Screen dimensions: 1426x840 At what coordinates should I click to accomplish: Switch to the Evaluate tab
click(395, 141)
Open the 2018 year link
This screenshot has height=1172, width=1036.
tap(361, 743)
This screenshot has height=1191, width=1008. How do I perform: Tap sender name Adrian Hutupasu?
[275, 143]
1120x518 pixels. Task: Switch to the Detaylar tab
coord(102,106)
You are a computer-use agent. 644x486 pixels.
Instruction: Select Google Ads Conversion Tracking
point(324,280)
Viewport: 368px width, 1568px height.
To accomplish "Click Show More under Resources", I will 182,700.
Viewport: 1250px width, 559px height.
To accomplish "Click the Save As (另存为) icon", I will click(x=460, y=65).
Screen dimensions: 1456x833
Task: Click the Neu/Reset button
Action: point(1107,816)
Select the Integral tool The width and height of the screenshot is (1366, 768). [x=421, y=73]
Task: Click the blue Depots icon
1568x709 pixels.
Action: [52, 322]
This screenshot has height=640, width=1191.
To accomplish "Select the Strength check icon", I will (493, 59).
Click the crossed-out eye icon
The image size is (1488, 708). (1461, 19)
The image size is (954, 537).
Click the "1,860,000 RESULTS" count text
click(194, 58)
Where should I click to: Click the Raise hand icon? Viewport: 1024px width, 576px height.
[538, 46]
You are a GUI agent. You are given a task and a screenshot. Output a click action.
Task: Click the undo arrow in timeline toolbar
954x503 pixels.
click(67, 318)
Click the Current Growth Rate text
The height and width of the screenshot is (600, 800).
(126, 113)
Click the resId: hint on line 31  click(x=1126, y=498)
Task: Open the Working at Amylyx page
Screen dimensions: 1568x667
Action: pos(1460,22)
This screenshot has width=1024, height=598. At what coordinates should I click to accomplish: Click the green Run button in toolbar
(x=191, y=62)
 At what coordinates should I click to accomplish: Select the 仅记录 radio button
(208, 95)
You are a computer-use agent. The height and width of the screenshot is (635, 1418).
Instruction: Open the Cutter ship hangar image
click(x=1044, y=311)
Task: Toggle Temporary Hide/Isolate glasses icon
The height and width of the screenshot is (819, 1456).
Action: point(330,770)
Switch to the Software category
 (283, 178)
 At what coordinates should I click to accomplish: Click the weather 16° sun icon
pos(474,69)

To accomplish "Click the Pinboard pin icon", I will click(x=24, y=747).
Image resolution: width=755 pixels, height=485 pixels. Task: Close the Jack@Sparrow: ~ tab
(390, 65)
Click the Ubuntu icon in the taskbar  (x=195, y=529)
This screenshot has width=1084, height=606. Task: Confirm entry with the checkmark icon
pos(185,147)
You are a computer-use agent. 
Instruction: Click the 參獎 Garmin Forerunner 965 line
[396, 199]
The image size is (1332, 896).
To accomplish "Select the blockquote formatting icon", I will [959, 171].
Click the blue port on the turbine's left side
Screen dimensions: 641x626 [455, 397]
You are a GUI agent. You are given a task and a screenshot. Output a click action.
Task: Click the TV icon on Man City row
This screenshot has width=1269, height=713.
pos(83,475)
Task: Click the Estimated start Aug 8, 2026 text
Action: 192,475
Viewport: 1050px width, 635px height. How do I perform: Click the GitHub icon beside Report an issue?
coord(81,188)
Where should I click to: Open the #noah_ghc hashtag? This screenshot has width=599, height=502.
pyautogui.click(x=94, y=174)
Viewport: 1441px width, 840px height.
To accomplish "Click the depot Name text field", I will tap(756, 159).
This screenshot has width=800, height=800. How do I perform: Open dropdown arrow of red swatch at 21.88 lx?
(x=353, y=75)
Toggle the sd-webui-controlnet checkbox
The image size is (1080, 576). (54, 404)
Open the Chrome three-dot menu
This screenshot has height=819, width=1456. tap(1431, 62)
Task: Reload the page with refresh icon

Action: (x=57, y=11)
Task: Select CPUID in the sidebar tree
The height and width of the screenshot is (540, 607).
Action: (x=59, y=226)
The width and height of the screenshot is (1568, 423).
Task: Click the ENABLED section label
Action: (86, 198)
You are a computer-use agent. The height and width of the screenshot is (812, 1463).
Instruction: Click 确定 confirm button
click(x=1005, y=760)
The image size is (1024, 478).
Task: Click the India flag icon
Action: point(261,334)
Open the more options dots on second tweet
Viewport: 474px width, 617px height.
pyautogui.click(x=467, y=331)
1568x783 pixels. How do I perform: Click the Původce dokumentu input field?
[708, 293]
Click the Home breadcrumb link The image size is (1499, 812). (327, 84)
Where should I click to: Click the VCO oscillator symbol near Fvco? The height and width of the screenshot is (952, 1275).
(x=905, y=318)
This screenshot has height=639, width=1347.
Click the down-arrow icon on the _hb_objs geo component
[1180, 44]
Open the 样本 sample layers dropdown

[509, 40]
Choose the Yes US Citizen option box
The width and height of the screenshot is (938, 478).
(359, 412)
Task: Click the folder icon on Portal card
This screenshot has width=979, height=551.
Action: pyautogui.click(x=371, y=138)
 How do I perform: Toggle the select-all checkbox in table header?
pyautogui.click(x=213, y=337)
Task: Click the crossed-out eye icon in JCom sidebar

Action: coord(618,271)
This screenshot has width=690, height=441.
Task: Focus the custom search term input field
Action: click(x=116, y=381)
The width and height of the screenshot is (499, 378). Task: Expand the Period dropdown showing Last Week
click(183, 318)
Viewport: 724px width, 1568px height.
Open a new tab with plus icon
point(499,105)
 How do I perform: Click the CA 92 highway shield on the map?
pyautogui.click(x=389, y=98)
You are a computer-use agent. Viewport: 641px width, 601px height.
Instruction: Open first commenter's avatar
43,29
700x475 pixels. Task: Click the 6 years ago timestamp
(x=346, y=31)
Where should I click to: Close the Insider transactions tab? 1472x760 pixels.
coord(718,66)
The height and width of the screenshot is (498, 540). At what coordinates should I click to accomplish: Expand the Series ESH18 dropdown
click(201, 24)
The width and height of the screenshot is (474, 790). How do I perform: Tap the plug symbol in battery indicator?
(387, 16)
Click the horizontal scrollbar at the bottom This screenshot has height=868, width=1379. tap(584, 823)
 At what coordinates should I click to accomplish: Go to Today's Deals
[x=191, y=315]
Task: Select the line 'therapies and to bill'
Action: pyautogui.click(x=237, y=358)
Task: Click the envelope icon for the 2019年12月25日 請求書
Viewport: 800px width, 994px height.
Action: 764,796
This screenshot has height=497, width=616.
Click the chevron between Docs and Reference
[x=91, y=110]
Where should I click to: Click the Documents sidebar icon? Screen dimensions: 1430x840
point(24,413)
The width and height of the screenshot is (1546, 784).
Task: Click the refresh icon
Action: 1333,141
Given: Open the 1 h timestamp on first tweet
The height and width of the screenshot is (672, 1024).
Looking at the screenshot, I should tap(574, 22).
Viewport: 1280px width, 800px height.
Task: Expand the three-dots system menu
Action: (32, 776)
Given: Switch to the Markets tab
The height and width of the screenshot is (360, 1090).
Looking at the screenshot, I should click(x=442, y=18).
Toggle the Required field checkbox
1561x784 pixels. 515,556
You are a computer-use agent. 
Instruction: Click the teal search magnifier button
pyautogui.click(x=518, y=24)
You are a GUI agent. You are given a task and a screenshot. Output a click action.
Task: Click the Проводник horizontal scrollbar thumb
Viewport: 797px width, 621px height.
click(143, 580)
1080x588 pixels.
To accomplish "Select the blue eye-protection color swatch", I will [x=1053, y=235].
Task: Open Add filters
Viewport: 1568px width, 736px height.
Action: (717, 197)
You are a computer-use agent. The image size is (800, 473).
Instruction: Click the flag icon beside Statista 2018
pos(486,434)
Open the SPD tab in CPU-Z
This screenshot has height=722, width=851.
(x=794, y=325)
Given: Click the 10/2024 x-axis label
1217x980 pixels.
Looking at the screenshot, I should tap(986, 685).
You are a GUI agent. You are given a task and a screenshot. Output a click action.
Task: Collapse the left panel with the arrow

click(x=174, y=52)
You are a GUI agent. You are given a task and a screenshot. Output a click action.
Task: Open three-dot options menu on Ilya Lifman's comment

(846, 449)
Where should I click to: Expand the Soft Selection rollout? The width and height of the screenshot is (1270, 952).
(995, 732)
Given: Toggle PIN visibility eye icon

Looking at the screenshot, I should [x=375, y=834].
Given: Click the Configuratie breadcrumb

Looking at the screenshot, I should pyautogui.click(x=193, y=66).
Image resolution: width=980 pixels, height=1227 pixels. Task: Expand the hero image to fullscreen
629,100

____________________

Can you give the data again, starting with the line with "At what coordinates should I click to accomplish: Select" and going on through the line with "pos(474,69)", with "Instruction" renamed to "Directive" and everything else left unchanged?

Exercise result:
 At what coordinates should I click to accomplish: Select the 仅记录 radio button
(208, 95)
You are a computer-use agent. The height and width of the screenshot is (635, 1418).
Directive: Open the Cutter ship hangar image
click(x=1044, y=311)
Task: Toggle Temporary Hide/Isolate glasses icon
The height and width of the screenshot is (819, 1456).
Action: point(330,770)
Switch to the Software category
 (283, 178)
 At what coordinates should I click to accomplish: Click the weather 16° sun icon
pos(474,69)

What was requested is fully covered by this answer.